Job-protected leave from public employers

This type of legislation guarantees that a living organ donor who works for state or local governments will not be penalized for taking time off from work for surgery and recovery.

Why it’s important
Public employees make up about 15% of the U.S. workforce overall, and in some states it’s as high as 25%. Federal employees enjoy job-protected leave for living organ donation, but not all states offer that benefit to their employees. Job-protected leave ensures that a living organ donor can recover adequately from surgery.

Tax credits for private employers who provide paid leave 

This type of legislation reimburses, via a tax credit, some or all of the salary of employees of private companies who become living donors if their company provides paid job-protected leave.

Why it’s important
Not every worker is able to afford to take unpaid leave to become a living organ donor. Legislation that incentivizes private employers to provide paid leave can make it possible for more employees to consider becoming living organ donors.

Tax credits or tax deductions for living donor expenses

This type of legislation allows a living organ donor to recoup some or all of the expenses they incur by either a tax deduction or a tax credit. Tax credits provide a more generous benefit than tax deductions.

Why it’s important
The transplant recipient’s health insurance typically pays all the medical costs of the surgery for the living donor, but does not necessarily reimburse out-of-pocket expenses such as travel, lodging and prescription medications that may be needed during recovery.

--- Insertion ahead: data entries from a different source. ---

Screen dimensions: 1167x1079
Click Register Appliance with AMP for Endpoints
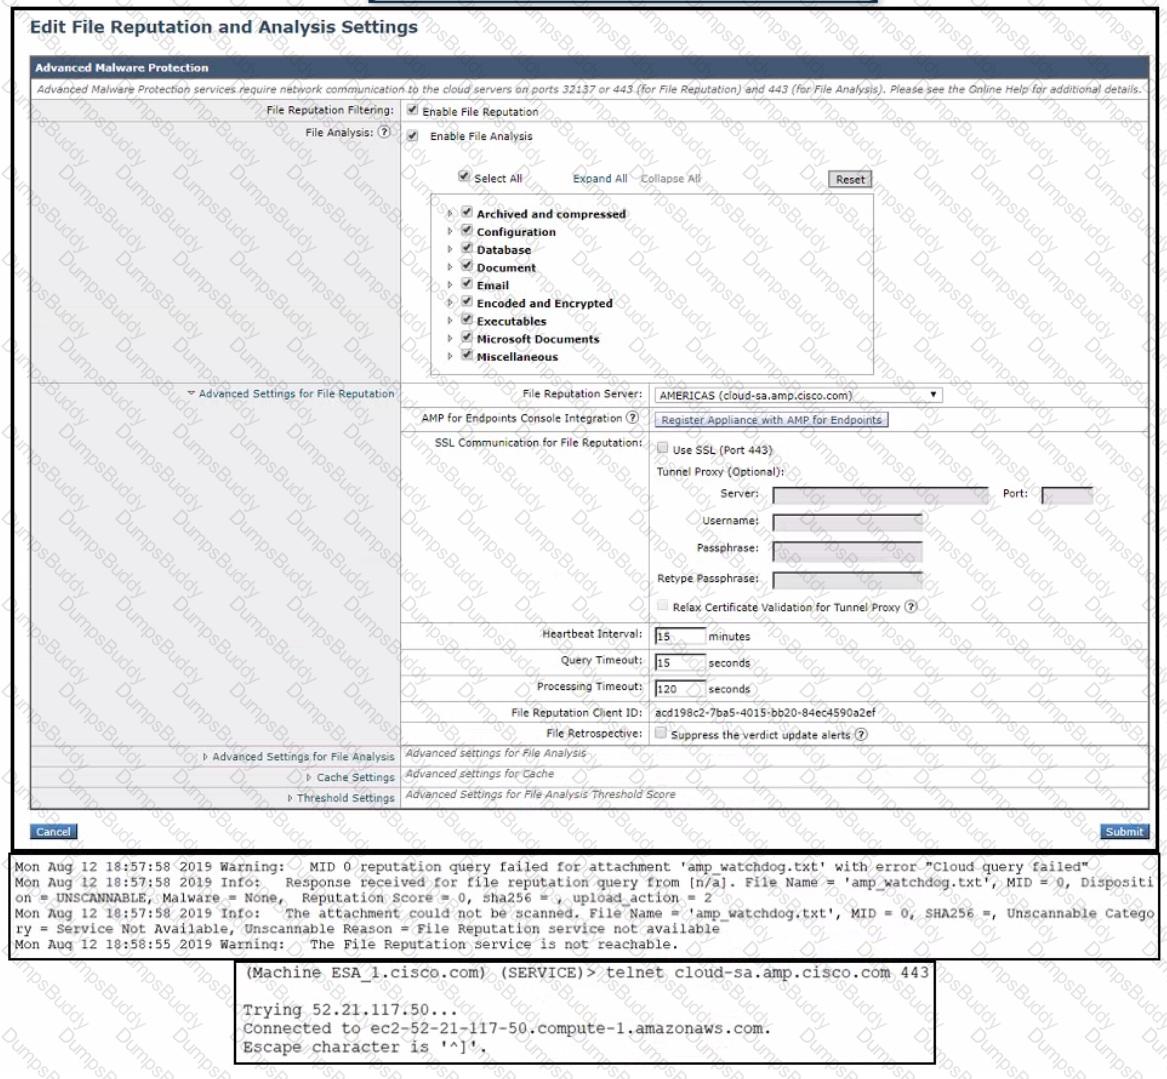[771, 420]
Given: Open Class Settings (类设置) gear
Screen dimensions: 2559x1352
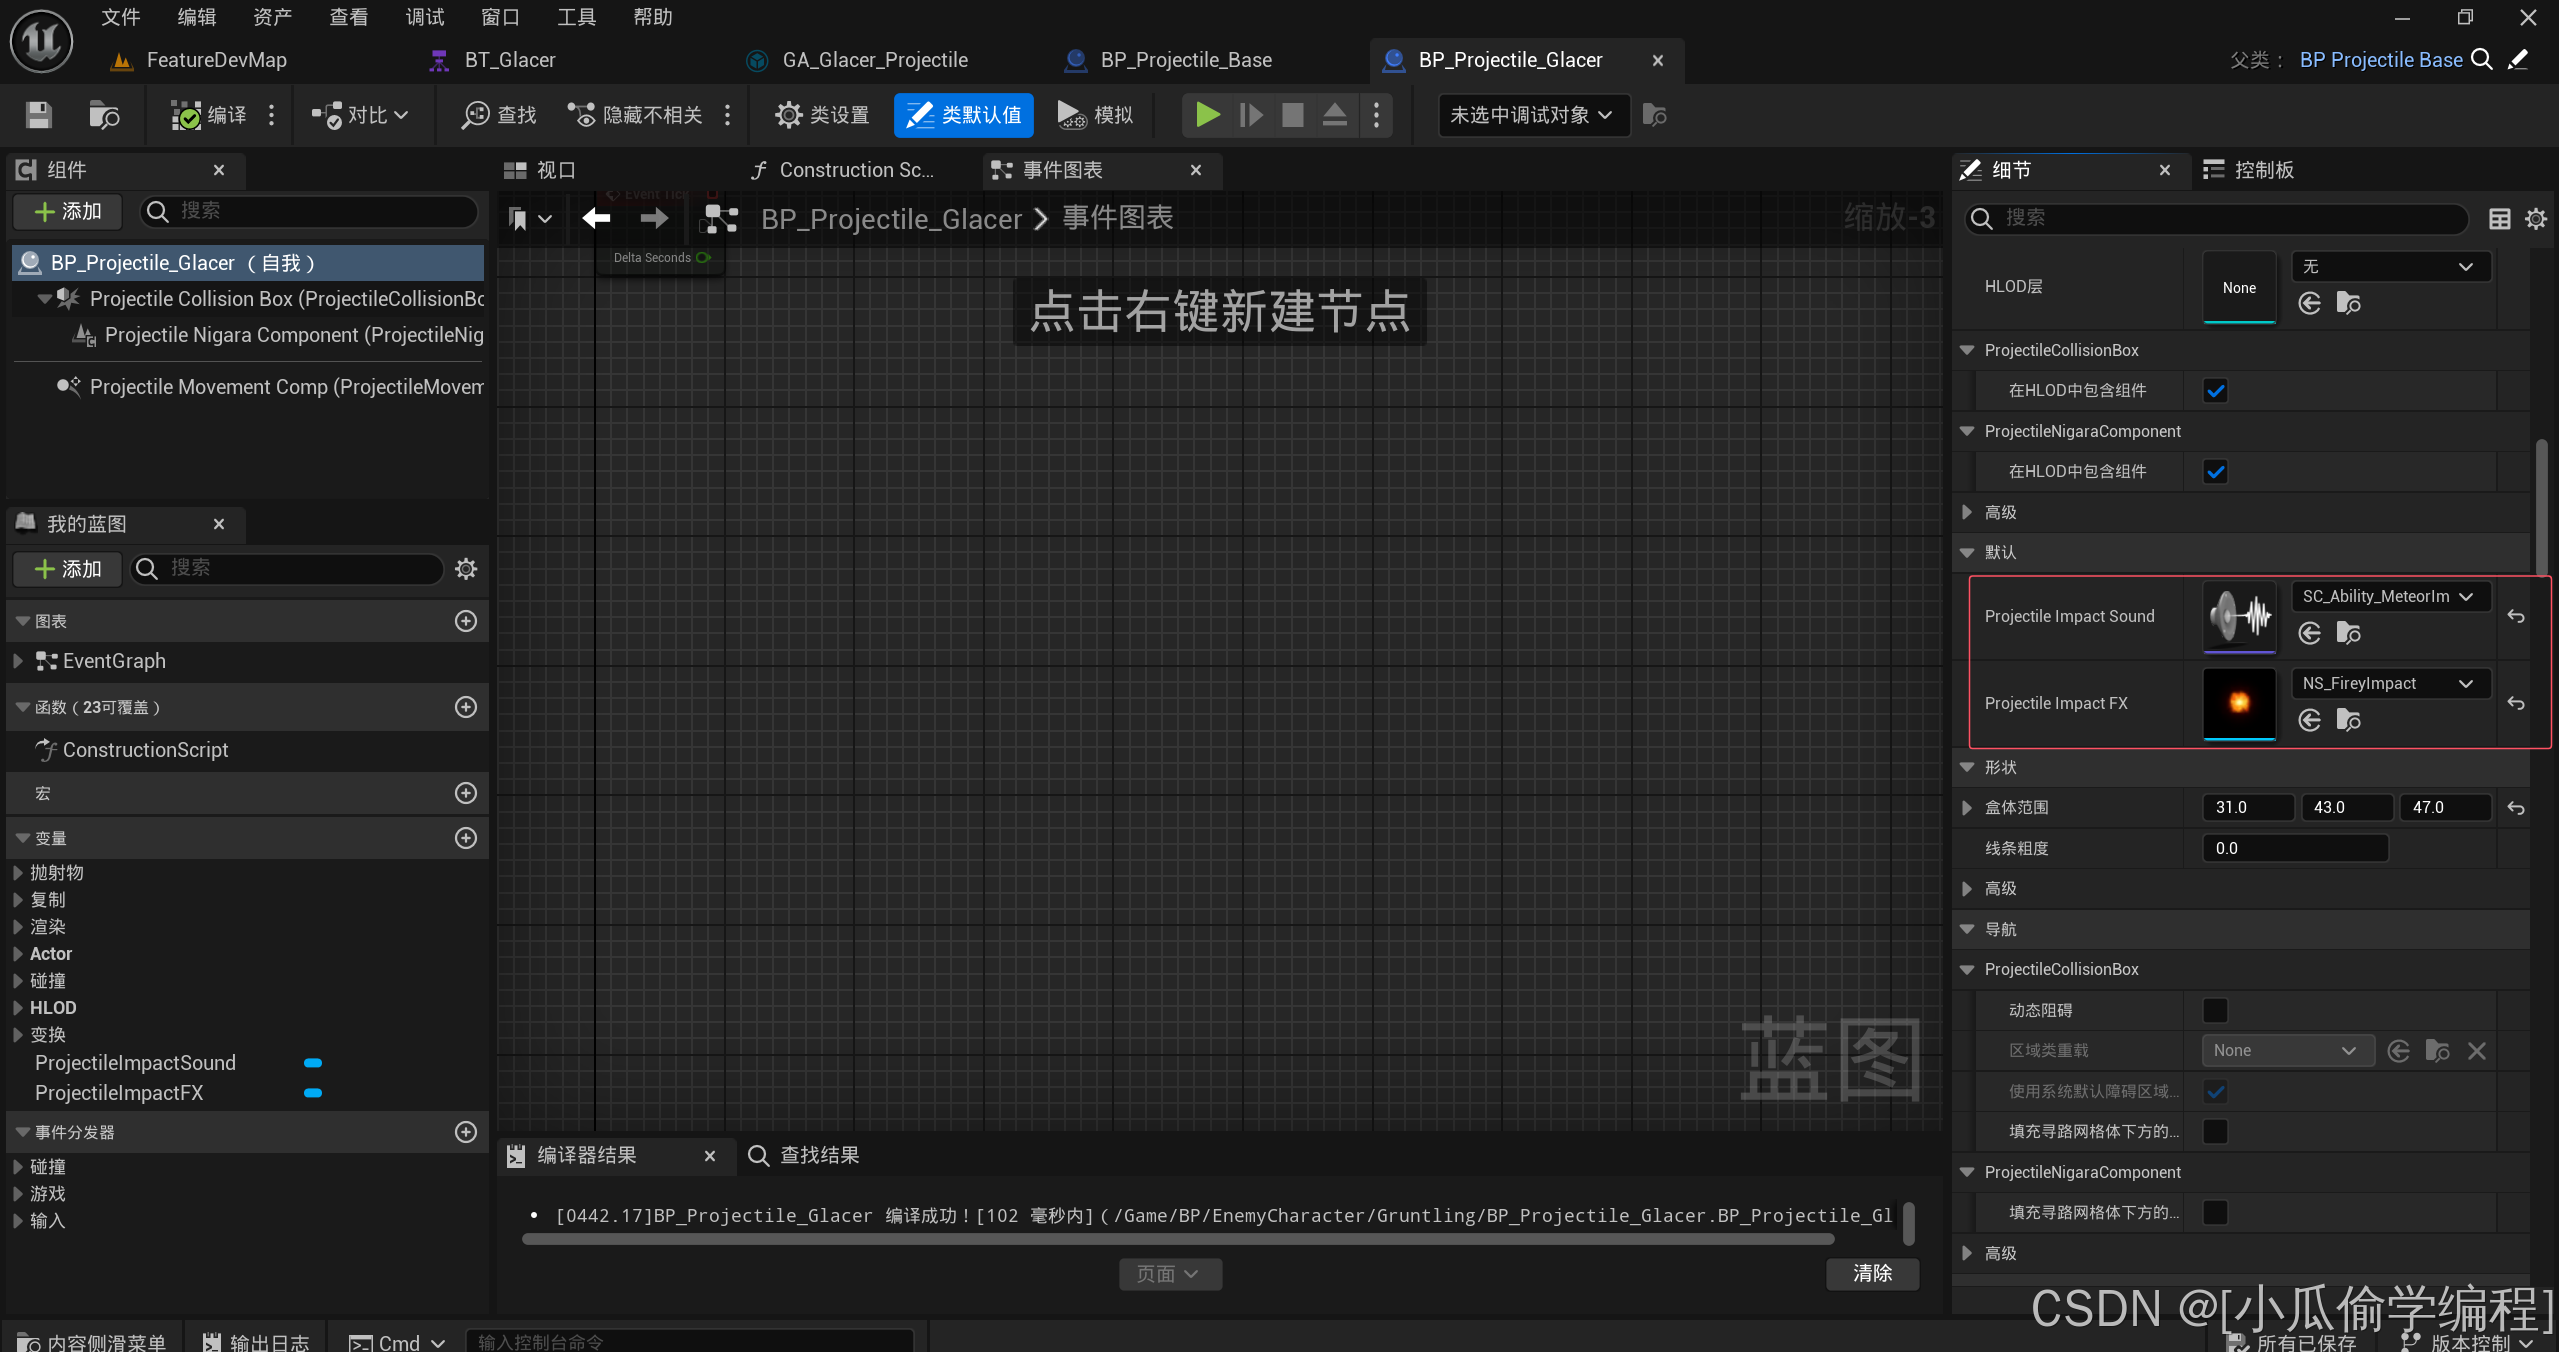Looking at the screenshot, I should point(788,115).
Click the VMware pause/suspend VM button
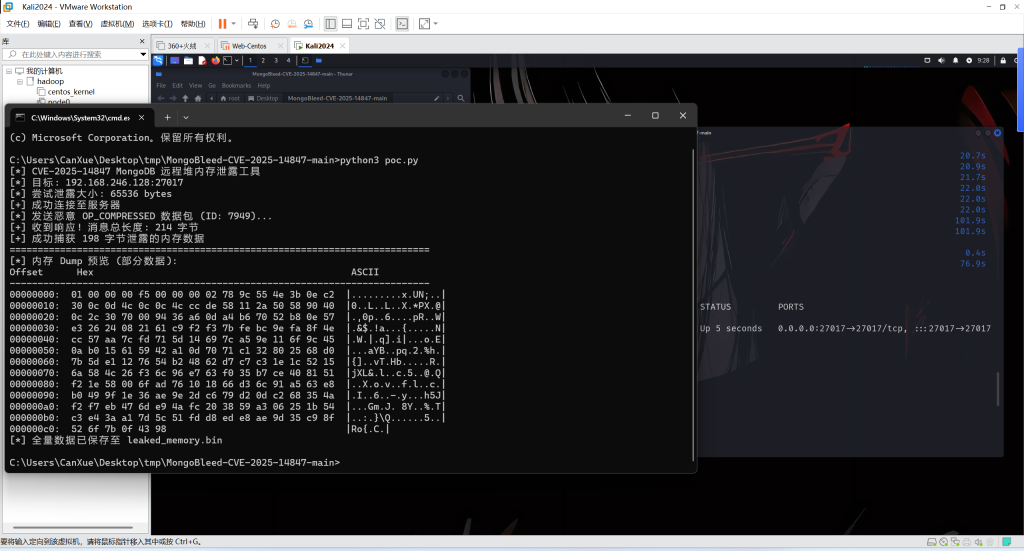 point(222,23)
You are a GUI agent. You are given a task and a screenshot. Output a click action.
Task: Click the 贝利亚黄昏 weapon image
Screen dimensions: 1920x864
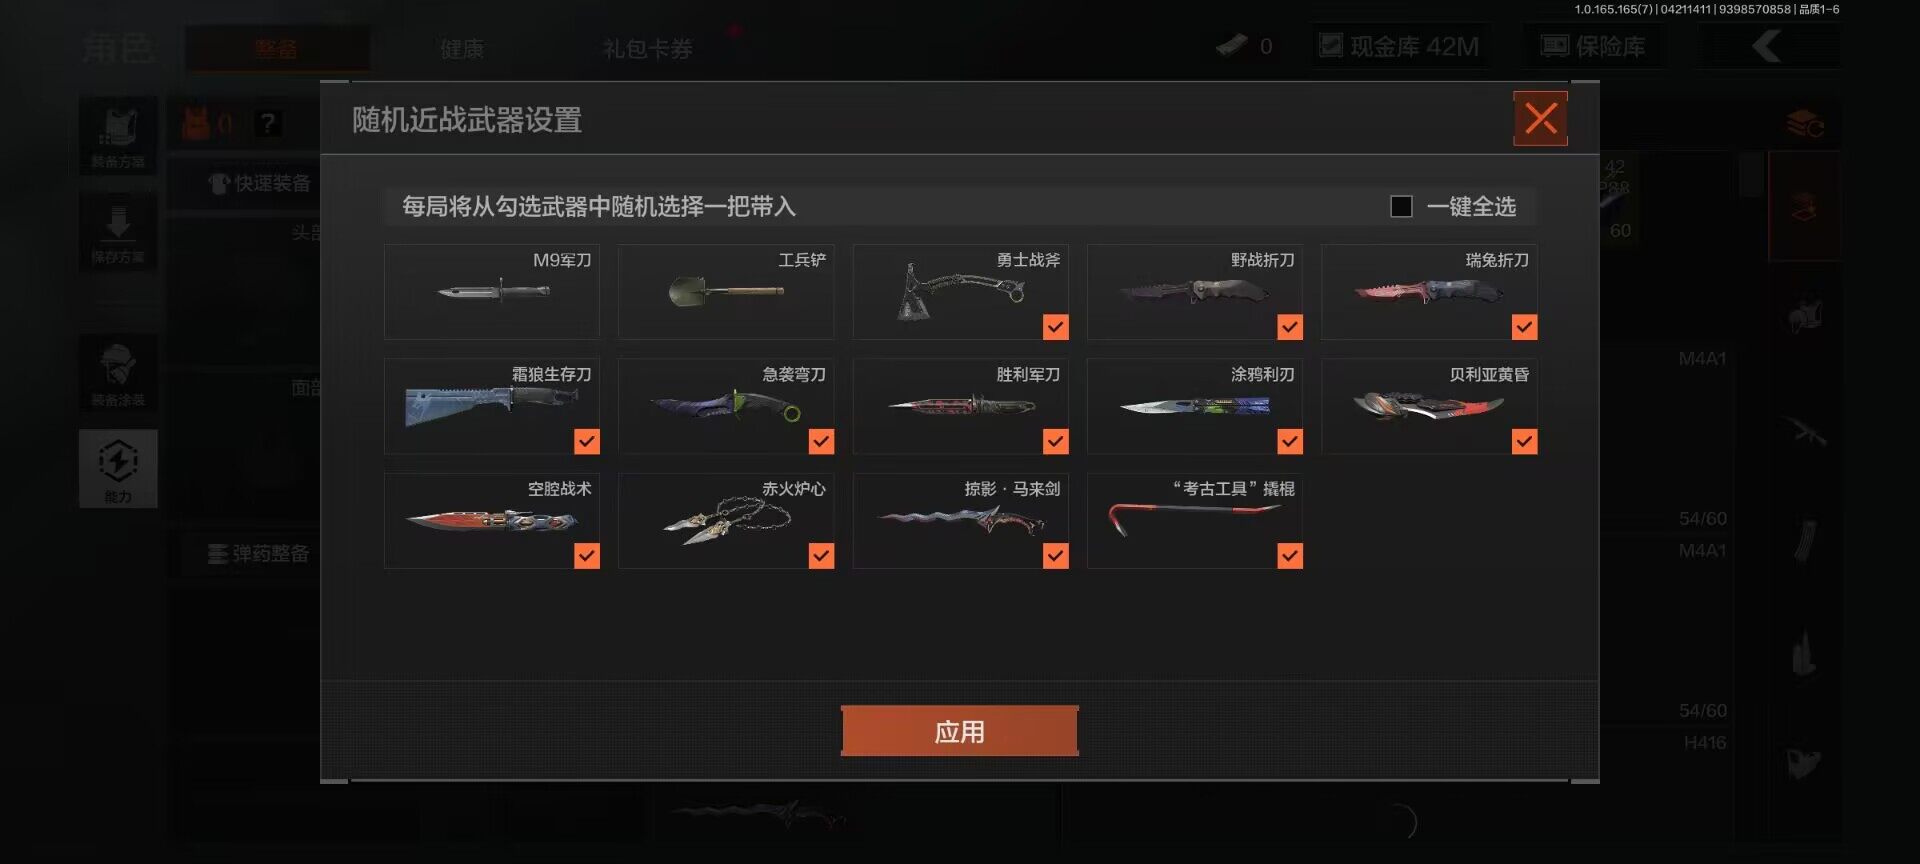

Tax deductions or tax credits can help to lessen this potential financial obstacle for living donors.

Paid leave via Family and Medical Leave Act (FMLA) laws 

This type of legislation recognizes living organ donation as a serious health condition that qualifies an employee for FMLA paid leave.

Why it’s important
Many working Americans cannot afford to take any time off work without pay. Providing paid leave for living organ donation under a state’s FMLA laws eliminates the primary financial hurdle—loss of income—that might keep someone from considering becoming a living organ donor.

Enhanced FMLA leave beyond 60 days

This type of legislation goes above and beyond most FMLA laws by extending the eligibility period beyond 60 days (12 work weeks), which is the limit of many FMLA laws.

Why it’s important
Though most living organ donors recover and return to work in less than 12 weeks, medical complications may extend the recovery period. Generous FMLA laws that extend the leave period beyond 60 work days provide living donors with peace of mind in the event their recovery takes longer than is typical.